64 La seconde partie du livre compile les études réalisées dans le cadre du projet AURAN. Ces études de cas illustrent la diversité et l’importance des contextes locaux dans la construction des conditions de vulnérabilité et la mise en place de mesures durables de réduction des risques de catastrophes. De plus, chaque chapitre offre un éclairage différent sur les risques et catastrophes en milieu urbain au travers d’approches sociales ou plus techniques (dans le cas d’Alger par exemple). L’intérêt principal de l’ouvrage réside cependant dans son intégration, extrêmement rare dans la littérature, des événements fréquents, voire quotidiens, de relativement faible magnitude. En effet, les études de cas proposées couvrent aussi bien les épidémies, la pollution, les incendies au sein des quartiers informels, les accidents de la route que les inondations et les séismes. Les auteurs montrent avec pertinence que les « petits » événements lorsqu’ils s’accumulent ont un poids beaucoup plus important que les grandes catastrophes couvertes par les médias. Or, ces catastrophes négligées ( « neglected disasters »), comme les définit par ailleurs Ben Wisner, n’apparaissent pas dans les statistiques internationales et sont fréquemment omises par les programmes de réduction des risques. Cet ouvrage montre qu’il est nécessaire d’aborder les événements quotidiens dans le contexte théorique et opérationnel de la lutte contre les catastrophes dont ils partagent bien souvent les causes et les remèdes.

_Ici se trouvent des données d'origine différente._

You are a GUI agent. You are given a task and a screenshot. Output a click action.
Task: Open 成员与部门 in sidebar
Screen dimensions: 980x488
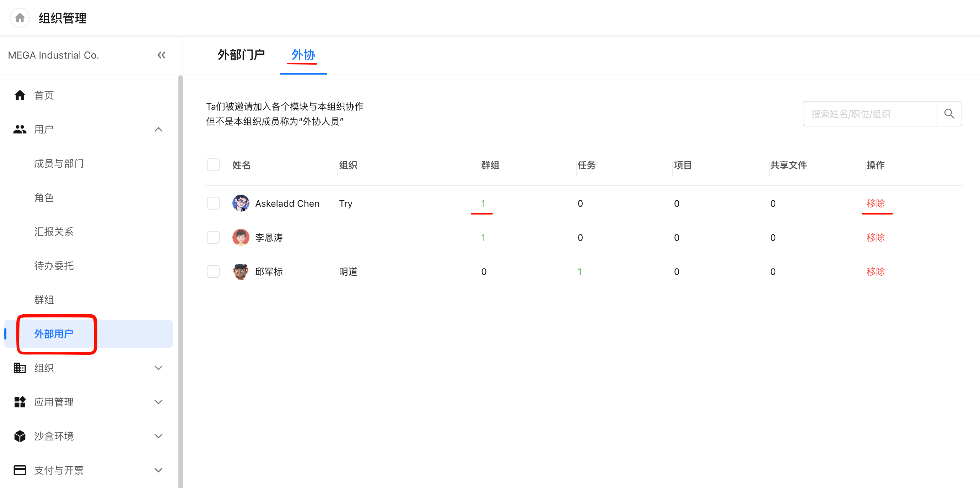pyautogui.click(x=59, y=164)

65 L’ouvrage se clôt par un plaidoyer collectif pour une nouvelle approche de la réduction des risques de catastrophes. Ce dernier chapitre met l’accent sur les nouveaux enjeux auxquels sont confrontées les villes africaines, grandes ou plus petites : mondialisation, accroissement des disparités entre les plus riches et les plus pauvres, changements climatiques. Les auteurs capitalisent sur le contexte théorique dressé en introduction de l’ouvrage et sur les études de cas, et militent notamment pour une place accrue de la société civile dans les processus de prise de décision aussi bien en matière de développement urbain que de réduction des risques de catastrophes.
66 À bien des titres donc, cet ouvrage unique au sein de la littérature constitue une lecture essentielle pour tous les chercheurs et praticiens s’intéressant aux villes africaines et à la réduction des risques de catastrophes.
67 Jean-Christophe Gaillard
68 CNRS/Université de Grenoble I
Asie
Jan Breman, Isabelle Guérin, Aseem Prakash (dir.), India’s Unfree Workforce. Of Bondage Old and New, Oxford University Press, 2009, 392 pages, ISBN : 978-0-19- 569846-6, £ 29,99.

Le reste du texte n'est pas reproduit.